Ponte morandi crollato.jpg
A view of the collapsed Ponte Morandi bridge

The Ponte Morandi bridge was constructed in Genoa Italy between 1963 and 1967. It was considered an engineering and architectural landmark since its construction. The span carries four lanes of the A10 motorway over the river Polcevera.

On August 14, 2018 a 210-meter section of the viaduct collapsed during a rainstorm and 43 people died. This led to a yearlong state of emergency in the Liguria region, extensive analysis of the structural failure and widely varying assignment of responsibility.

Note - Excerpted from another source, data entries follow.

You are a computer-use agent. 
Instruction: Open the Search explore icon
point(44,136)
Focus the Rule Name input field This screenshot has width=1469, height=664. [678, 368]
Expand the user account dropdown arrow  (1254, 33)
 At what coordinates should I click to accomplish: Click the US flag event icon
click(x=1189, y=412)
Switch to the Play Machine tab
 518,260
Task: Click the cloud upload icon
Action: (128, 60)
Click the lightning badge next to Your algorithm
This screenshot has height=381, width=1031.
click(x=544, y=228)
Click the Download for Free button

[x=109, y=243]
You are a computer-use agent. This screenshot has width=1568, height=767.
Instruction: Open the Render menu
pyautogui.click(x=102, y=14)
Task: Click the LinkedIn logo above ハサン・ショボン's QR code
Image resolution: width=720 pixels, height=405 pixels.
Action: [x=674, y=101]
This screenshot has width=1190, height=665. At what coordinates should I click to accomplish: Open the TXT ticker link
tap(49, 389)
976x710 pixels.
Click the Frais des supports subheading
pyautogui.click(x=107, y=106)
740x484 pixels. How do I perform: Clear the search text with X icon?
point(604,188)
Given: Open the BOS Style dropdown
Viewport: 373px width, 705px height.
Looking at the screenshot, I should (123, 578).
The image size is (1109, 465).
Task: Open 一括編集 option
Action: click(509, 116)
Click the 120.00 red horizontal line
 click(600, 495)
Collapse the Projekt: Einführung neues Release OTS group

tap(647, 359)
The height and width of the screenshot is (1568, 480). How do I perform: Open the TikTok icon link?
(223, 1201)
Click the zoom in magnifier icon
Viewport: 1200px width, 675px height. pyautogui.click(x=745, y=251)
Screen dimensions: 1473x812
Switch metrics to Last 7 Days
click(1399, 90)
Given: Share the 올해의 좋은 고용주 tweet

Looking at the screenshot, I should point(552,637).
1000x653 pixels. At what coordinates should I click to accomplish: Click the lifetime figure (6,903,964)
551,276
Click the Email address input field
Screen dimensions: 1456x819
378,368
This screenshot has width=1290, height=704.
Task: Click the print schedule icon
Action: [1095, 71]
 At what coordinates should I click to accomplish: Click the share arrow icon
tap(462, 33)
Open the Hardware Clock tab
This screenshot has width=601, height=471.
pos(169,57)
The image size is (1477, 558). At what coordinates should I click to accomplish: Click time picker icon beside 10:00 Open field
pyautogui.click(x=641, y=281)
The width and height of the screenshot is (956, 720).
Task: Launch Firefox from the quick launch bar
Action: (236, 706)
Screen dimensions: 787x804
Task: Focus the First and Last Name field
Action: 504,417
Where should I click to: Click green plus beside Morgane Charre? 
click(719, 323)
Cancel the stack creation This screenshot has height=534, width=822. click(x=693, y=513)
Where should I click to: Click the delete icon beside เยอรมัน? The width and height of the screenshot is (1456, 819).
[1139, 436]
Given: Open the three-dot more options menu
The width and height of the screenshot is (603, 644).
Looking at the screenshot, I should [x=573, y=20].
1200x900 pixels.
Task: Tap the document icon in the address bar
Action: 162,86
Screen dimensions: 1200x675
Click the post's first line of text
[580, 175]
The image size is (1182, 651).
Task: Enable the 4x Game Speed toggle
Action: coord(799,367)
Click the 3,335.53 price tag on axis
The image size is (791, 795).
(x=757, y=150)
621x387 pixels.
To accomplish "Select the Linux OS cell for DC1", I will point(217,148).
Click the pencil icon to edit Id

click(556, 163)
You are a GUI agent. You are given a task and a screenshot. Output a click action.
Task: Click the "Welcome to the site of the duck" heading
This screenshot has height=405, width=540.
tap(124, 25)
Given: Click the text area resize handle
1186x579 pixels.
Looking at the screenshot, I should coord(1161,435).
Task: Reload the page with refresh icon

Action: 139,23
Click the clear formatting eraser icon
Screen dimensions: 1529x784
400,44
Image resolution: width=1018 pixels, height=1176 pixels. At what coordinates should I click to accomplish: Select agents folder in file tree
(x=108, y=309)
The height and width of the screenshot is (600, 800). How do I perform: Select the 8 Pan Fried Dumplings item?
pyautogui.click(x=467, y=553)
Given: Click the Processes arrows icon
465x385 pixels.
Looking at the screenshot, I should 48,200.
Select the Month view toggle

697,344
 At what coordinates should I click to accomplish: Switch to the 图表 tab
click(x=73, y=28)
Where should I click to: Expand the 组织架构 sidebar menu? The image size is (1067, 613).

Several inspections, assessments, restoration work, and recommendations were made since the official opening of the bridge on September 4, 1967. In Genoa, in 2017, a confidential university report noted disparities in the behavior of the stays of pillar 9. A crack in the road had appeared at least 14 days before the collapse, near the south-eastern stay of the subsequently-collapsed pillar 9. The crack may have indicated that the stay had stretched. At no point was there a suggestion to reduce the load on the bridge. Traditionally, bridges were designed only for a 50-year life span; the bridge failed just under 51 years after its opening.

The then-minister of infrastructures and transport Graziano Delrio, who was in charge until 1 June 2018, was informed several times during 2016 in the Italian parliament that the Morandi bridge needed maintenance.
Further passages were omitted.